Ikonen kann man nicht berühren. Über Gegenstände
In seinen Duineser Elegien schreibt Rainer Maria Rilke: “Erde, ist es nicht dies, was du willst: unsichtbar/ in uns erstehn – Ist es dein Traum nicht, / einmal unsichtbar zu sein? – Erde! Unsichtbar!/ Was, wenn Verwandlung nicht, ist dein drängender Auftrag?“ Diese Sätze beinhalten meines Erachtens eine der stärksten Imaginationen aus der Dichtung des zwanzigsten Jahrhunderts.
Ich verstehe Imaginationen als Bilder, die eine Wirkung erzeugen, die über das rationale Verstehen hinaus gehen. In Imaginationen wird eine umfassende Wahrheit verspürt, die in ihren Einzelheiten noch nicht durchschaut werden kann. Bevor unsere Köpfe mitmachen, werden unseren Herzen durch Imaginationen erfasst.
Das Bild von Rilke in seinen Elegien ist groß & weit & tief. Gesprochen wird von einer Erde, die etwas will, nämlich “unsichtbar in uns erstehn”. Die Erde scheint auf die Menschen zu warten, bis sie ihre Aufgabe verstanden haben – der Dichter hat aber offensichtlich schon begriffen, was von ihm verlangt wird: “Erde, du liebe, ich will” schreibt er noch, und: “Überzähliges Dasein entspringt mir im Herzen”.
Der Dichter der Elegien versteht sich als Geliebter der Erde. Er geht eine Beziehung an, die von der Erde gesucht wird. Er akzeptiert ein stilles-aber-leidenschaftliches Angebot. Anders gesagt: die Erde braucht “uns” um ihren “drängenden Auftrag” zu erfüllen – ohne die Herzen der Menschen ist für sie keine Verwandlung möglich. Und der Dichter stellt sein Herz zur Verfügung.
Was mich in dieser Imagination immer wieder trifft, ist die Tatsache, dass die Erde und die Menschen getrennt sind. Die Menschen sind nicht Erde. Groß & weit & tief ist die Vorstellung, dass die Menschen zwar auf der Erde verweilen, allerdings nicht zu ihr gehören.

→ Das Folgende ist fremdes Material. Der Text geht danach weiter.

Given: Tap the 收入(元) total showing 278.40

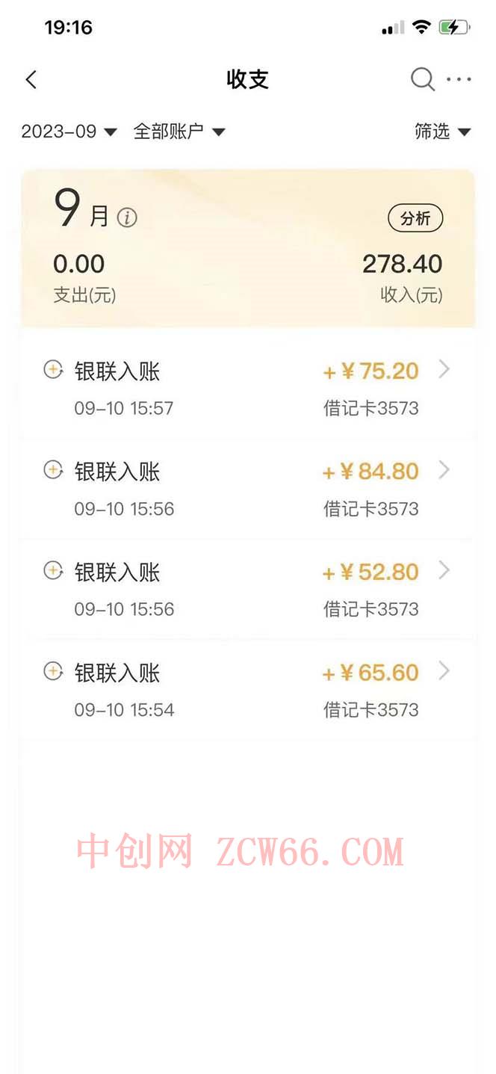Looking at the screenshot, I should 403,265.
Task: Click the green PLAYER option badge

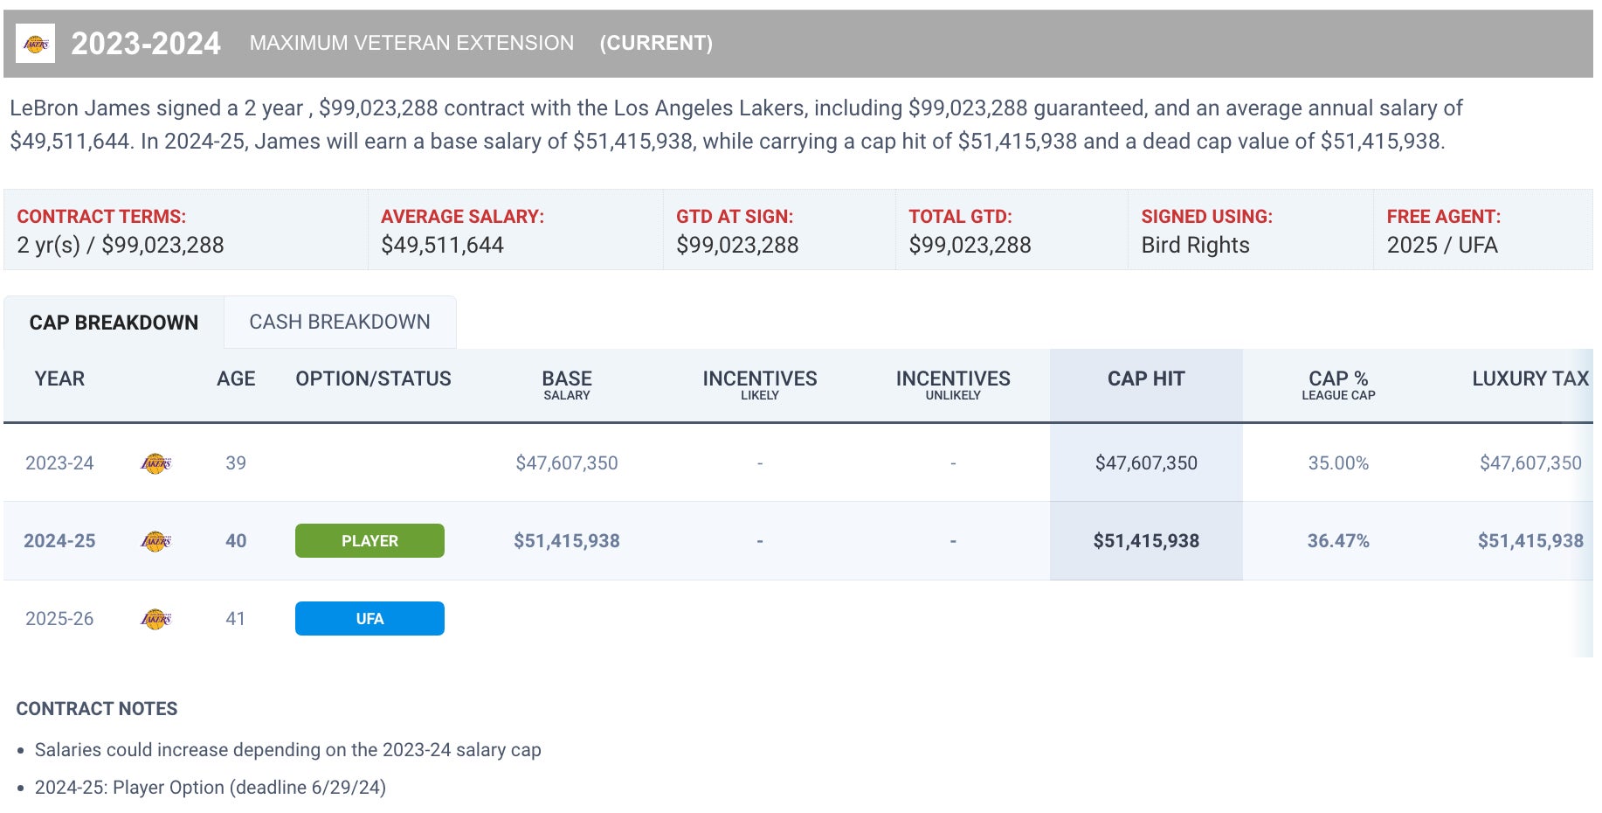Action: (369, 541)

Die Menschen haben etwas, was die Erde nicht hat. Und gerade weil dies so ist, bekommt die Beziehung eine umwerfende Bedeutung.
Die Erde will also „unsichtbar“ werden. Was kann damit gemeint sein? Unsichtbar kann nur werden, was sichtbar ist. Rilke spricht also von einer Welt die wir mit unseren Augen wahrnehmen, das sind: Bäume & Tiere & Städte & Fahrräder & Skulpturen & Landschaften & Ikonen & Steine & Gesichter... Er meint, dass in diesen sichtbaren Gegenständen ein Drang lebt oder wirkt oder schlummert „unsichtbar“ zu werden.
Wenn unsichtbar „nicht sichtbar“ heißt – bedeutet dies zwei Dinge: erstens, dass die Gegenstände auf der sichtbaren Ebene aufhören zu „sein“. Man könnte an dieser Stelle auch sagen: die Dinge müssen sterben. Ich kenne nur eine Sichtweise, die besagt, dass die Erde tatsächlich einmal sterben wird, nämlich die esoterische.
Zweitens bedeutet es, dass die Gegenstände in einer unsichtbaren Form weiter existieren. Auch diese Vorstellung findet man in esoterischen Betrachtungen. In esoterischen Fachbegriffen formuliert: die heutige Erde wird vergehen & in einer neuen „ätherischen“ Gestalt wieder neu geboren werden. In der esoterischen Literatur wird diese neue Erde „Jupiter“ genannt.
Nun ist die Vorstellung, dass die gegenständliche Erde sich im Verschwinden befindet, vielleicht verrückt – tatsächlich aber ansatzweise öfters durch ernst zu nehmende Philosophen gedacht. Martin Heidegger zum Beispiel kommt in seinen Texten manchmal fast dazu zu sagen: Gegenstände existieren eigentlich nicht.
Er meint damit, dass es das Bewusstsein der Menschen ist, das bestimmt ob etwas als ein Gegenstand „anerkannt“ wird oder nicht. Dazu kommt noch, dass unterschiedliche Menschen unterschiedliche Vorstellungen von einem konkreten Gegenstand haben. Eben einfache Gegenstände wie Messer & Löffel & Gabeln schwimmen in den unterschiedlichsten Vorstellungen der Menschen.
Und da fängt die Unsichtbarkeit schon an. Die Handgreiflichkeit der Dinge ist nicht identisch mit der Gegenständlichkeit der Dinge. Ob ein Ding ein Gegenstand ist oder nicht, hängt nicht davon ab, ob ich das Ding berühren kann oder nicht. Stärker noch: gerade die Unberührbarkeit der Dinge macht oft ihre Bedeutung aus. Auch wenn man mit seinem Finger die Farbe betastet, kann man nicht behaupten: ich habe eine Ikone berührt.